Let us begin where John does, with the grotesque beast (verse 8). It is clearly the sea beast of Revelation 13.1–10, that is, the Antichrist. Two items are noteworthy. First, the Antichrist has divine pretensions. In Revelation 1.4, God is described as “him who is and who was and who is to come” (cf. 1.8; 4.8; 11.17; and 16.5). Here, the angel describes the Antichrist as a person who “was, and is not, and is about to rise.” Second, the Antichrist’s doom is certain. He rises from “the bottomless pit” only to “go to destruction.”
 
Next, let us turn to the beast’s seven heads (verses 9–11). The angel offers two interpretations of them, one geographical and the other historical.
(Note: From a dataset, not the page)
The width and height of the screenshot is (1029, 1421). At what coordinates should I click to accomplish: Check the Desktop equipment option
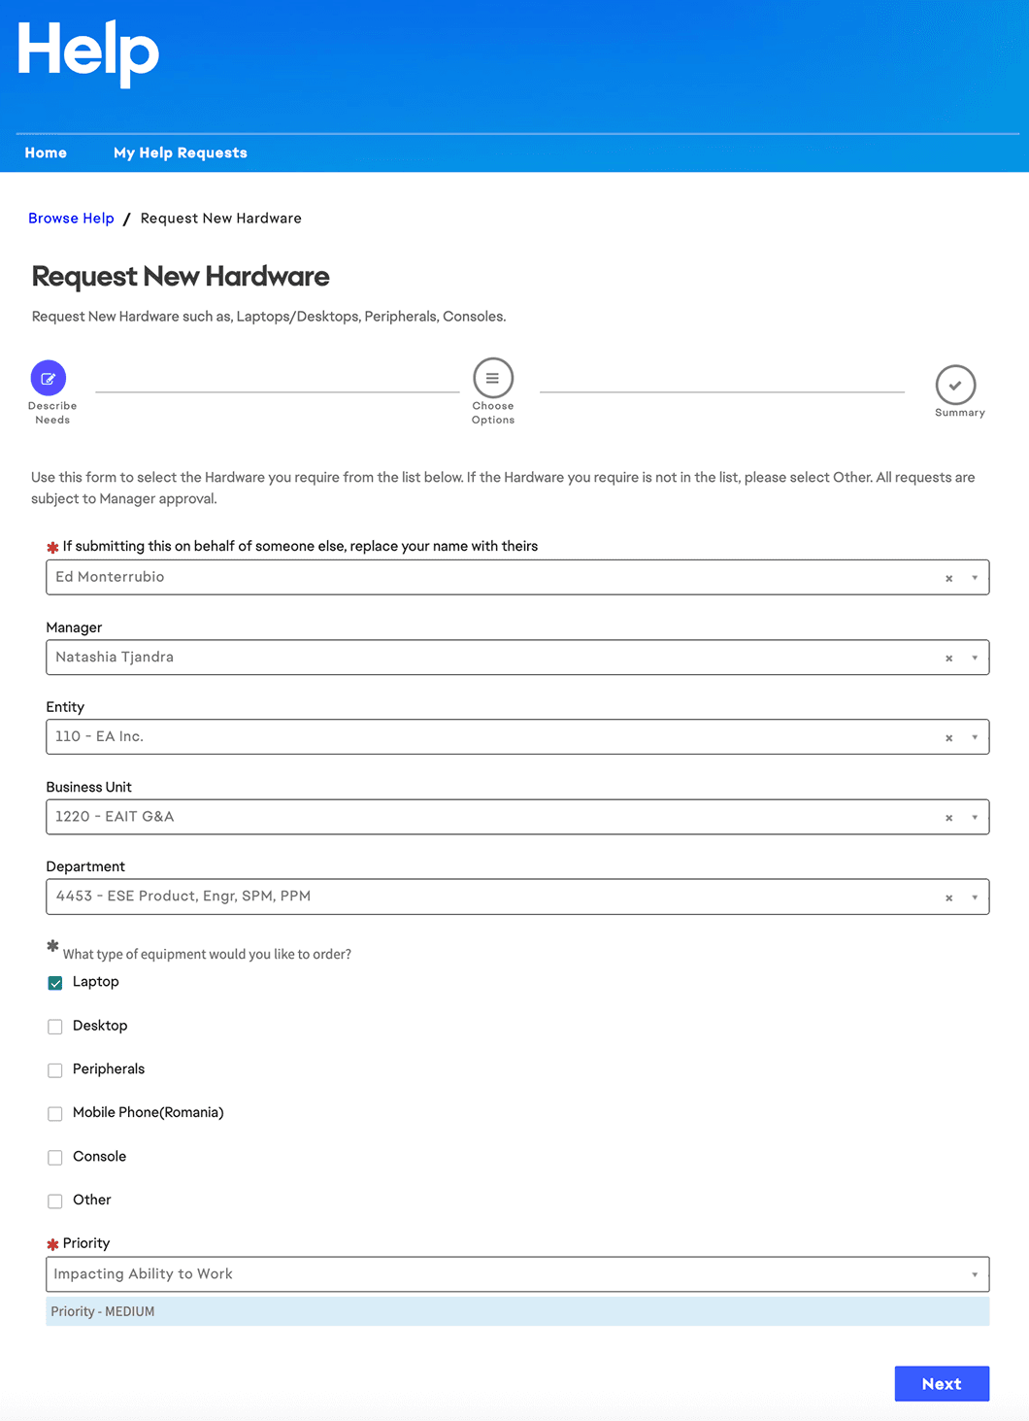click(54, 1027)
Geographically, “the seven heads are seven mountains on which the woman is seated.” Since the woman is later described as “the great city that has dominion over the kings of the earth,” we should interpret the image as a description of a city set on seven hills. That, rather obviously, is the city of Rome, whose seven hills—Aventine, Caelian, Capitoline, Equiline, Palatine, Quirinal, and Viminal)—were well known in antiquity and whose power was indisputable in the first century. Interestingly, according to most New Testament scholars, Peter also uses “Babylon” as a code word for Rome in 1 Peter 5.13.
 
Chronologically, the seven heads are “seven kings, five of whom have fallen, one is, the other has not yet come, and when he does come he must remain only a little while.” This is a notoriously difficult passage to interpret, although many New Testament scholars see here an oblique reference to Roman emperors. A common—but by no means universally accepted—solution centers on Nero. According to this interpretation, the five kings who have fallen are Julius Caesar, Augustus, Tiberius, Caligula, and Claudius. Nero is the “one is” king, while Galba, Otho, and Vitellius—who reigned in brief succession in A.D. 68–69—are “the other [who] has not yet come” and “must remain only a little while.” The angel now lumps the beast in with these seven kings as “an eighth [king] but it belongs to the seven, and it goes to destruction.” So, then, on this line of interpretation, the Antichrist is also a Roman emperor. But which one?
 
Now, I know what you must be thinking to yourself: John’s literal explanations are no clearer than his symbolic descriptions, and far less evocative. They are an enigma, wrapped in a riddle, shrouded by mystery. Well, yes, for us they are, at least to a certain extent. And yet, it seems to me, even their enigmatic character is helpful. Just as John’s description of the great prostitute evoked our disgust, so his enigmatic explanations keep us on our toes. If we could nail down who the seven kings were in the past, or who the Antichrist was, we might not be alert to the danger of our own times and the need for our faithfulness and discernment.
 
The riddle-wrapped, mystery-shrouded enigma keeps us guessing and thus on our toes.